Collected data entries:
——

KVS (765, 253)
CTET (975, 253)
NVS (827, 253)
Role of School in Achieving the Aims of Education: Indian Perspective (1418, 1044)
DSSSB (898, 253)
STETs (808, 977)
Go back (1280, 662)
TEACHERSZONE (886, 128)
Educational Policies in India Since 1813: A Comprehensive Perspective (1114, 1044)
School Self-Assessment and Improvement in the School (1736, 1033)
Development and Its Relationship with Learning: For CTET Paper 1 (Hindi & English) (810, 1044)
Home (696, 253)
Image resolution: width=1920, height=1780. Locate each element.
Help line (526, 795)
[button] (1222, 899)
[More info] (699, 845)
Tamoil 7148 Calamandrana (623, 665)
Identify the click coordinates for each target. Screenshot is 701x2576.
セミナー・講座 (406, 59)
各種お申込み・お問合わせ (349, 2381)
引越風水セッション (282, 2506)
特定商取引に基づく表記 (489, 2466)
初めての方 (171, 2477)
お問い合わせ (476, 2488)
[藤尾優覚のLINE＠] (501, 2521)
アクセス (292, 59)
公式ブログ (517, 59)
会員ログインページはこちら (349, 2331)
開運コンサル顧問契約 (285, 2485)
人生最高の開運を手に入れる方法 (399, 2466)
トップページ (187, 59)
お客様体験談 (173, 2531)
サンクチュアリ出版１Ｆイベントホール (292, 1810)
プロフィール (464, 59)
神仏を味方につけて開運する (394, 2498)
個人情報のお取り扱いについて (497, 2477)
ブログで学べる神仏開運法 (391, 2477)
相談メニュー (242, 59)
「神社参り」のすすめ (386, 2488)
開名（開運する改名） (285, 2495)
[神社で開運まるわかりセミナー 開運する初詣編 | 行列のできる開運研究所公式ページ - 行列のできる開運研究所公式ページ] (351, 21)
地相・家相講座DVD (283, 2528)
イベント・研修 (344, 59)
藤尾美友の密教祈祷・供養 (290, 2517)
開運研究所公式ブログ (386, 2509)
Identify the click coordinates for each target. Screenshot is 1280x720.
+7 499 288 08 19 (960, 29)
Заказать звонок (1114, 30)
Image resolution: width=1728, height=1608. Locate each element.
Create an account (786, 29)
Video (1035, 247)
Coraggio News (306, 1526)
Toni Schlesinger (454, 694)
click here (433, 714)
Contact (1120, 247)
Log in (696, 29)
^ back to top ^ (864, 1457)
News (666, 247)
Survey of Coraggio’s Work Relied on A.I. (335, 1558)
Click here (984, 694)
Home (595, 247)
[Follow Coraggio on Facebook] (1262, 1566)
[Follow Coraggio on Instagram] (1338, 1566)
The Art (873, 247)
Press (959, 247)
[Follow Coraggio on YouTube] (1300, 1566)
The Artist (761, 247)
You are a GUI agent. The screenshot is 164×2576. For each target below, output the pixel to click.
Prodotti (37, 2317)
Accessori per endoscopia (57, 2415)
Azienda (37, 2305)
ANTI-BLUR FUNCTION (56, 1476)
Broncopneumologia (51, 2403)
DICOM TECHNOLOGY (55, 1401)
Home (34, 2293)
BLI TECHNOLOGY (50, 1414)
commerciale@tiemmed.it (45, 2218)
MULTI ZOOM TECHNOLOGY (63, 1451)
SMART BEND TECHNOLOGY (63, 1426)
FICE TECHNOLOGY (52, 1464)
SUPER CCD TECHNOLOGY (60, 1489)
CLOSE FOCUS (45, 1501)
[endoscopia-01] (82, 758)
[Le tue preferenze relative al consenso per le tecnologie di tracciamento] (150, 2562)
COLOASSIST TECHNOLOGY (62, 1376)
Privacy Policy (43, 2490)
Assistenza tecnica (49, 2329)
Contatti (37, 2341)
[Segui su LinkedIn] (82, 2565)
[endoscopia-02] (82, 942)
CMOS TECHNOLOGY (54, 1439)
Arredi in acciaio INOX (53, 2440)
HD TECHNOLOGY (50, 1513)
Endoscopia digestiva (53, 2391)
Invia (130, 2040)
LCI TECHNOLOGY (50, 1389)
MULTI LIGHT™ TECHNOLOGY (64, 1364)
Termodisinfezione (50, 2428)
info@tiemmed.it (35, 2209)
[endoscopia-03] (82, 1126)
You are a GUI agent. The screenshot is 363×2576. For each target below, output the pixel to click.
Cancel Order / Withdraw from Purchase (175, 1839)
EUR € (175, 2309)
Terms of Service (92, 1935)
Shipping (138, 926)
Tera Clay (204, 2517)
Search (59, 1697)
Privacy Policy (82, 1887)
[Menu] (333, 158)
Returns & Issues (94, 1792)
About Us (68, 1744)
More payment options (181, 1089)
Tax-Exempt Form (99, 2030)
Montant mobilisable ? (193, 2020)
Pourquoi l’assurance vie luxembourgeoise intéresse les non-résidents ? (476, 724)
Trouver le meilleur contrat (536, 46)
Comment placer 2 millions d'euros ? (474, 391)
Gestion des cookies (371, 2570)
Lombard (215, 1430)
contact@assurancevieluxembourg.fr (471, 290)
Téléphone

——

**TASK DIRECTIONS:** Could you write out, unchanged, the line with "Search (59, 1697)" and every line after it in the data above?

**COMPLETED EXERCISE:**
Search (59, 1697)
Privacy Policy (82, 1887)
[Menu] (333, 158)
Returns & Issues (94, 1792)
About Us (68, 1744)
More payment options (181, 1089)
Tax-Exempt Form (99, 2030)
Montant mobilisable ? (193, 2020)
Pourquoi l’assurance vie luxembourgeoise intéresse les non-résidents ? (476, 724)
Trouver le meilleur contrat (536, 46)
Comment placer 2 millions d'euros ? (474, 391)
Gestion des cookies (371, 2570)
Lombard (215, 1430)
contact@assurancevieluxembourg.fr (471, 290)
Téléphone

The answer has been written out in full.